Which, if true, is kind of scary -- it means that a bug or bad estimation would target nontrivial energy to your groin (5W charges your average modern phone; that might not sound like a lot, but cellphones are limited to 0.6W so that they don't raise your brain or skin temperature too much, and most phones in most locations use less than 0.1W when talking, about 0.01W on average in standby. 5W is a lot)
edit: pressed submit permaturely.
As for safety, they state that it is above human hearing, and bounces off skin, so does not penetrate tissue like the high frequency ultrasound used for medical scans. Not too sure about the high freq claim, as some "ultrasound" devices give me a headache even though they are supposed to be above human perception.
The idea seems to be to charge a battery in the flash-drive sized charging adapter, and then use this to charge whatever appliance you plug into it. They mentioned about 3hrs for full charge for this adapter, but again, not sure how much power this equates to.
It will be interesting to see how this goes. I'm certainly hoping that they can achieve something good.
However, as others have said, ultrasound for wireless charging must be horrifically inefficient. It will be interesting to learn more when they've got something working.

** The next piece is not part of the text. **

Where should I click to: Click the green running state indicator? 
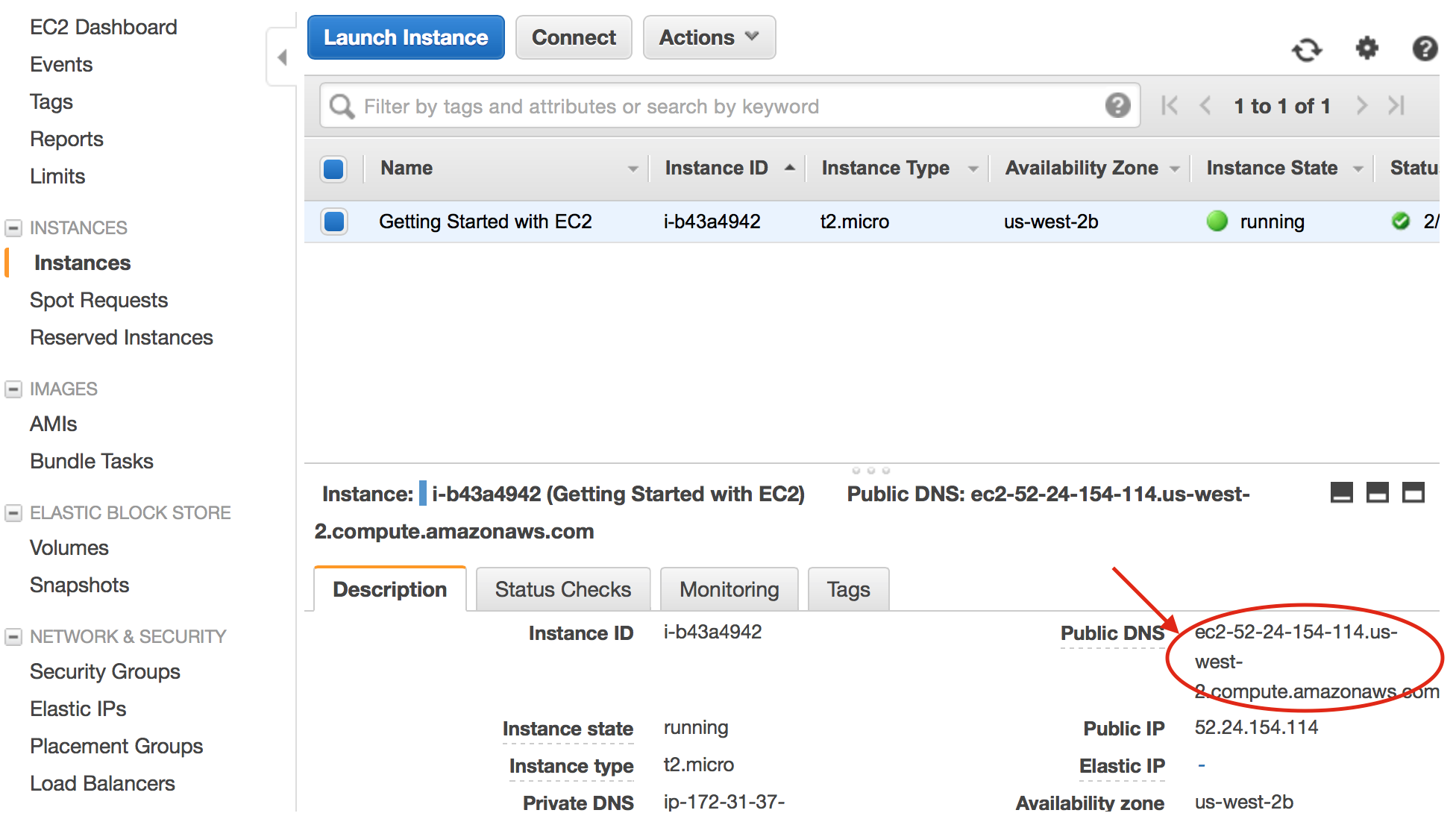pyautogui.click(x=1217, y=222)
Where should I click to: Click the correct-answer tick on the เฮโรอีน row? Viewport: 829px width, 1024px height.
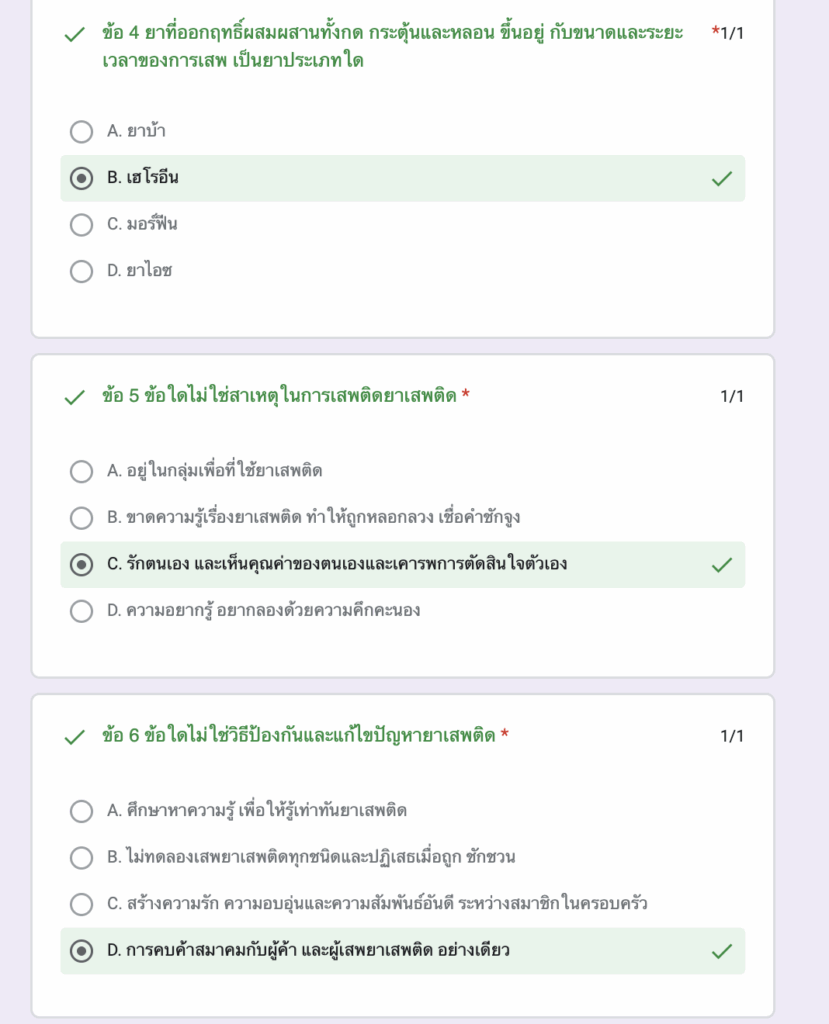(721, 178)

Not only are you contending with inverse square law (which can probably be negated to some extent by directing the beam of sound) but also losses due to air, losses in picking up the sound waves with a crystal and losses in converting that vibration into electrical energy.
If the efficiencies are much below 80%, it'd be a highly impractical method for charging any high power devices. Phones would probably be OK, but laptops with large batteries really wouldn't be.
I also suspect that the only thing it'll disrupt is your genome :)
At this point, we know nothing about the product, beyond the fact that it raised that much on potential.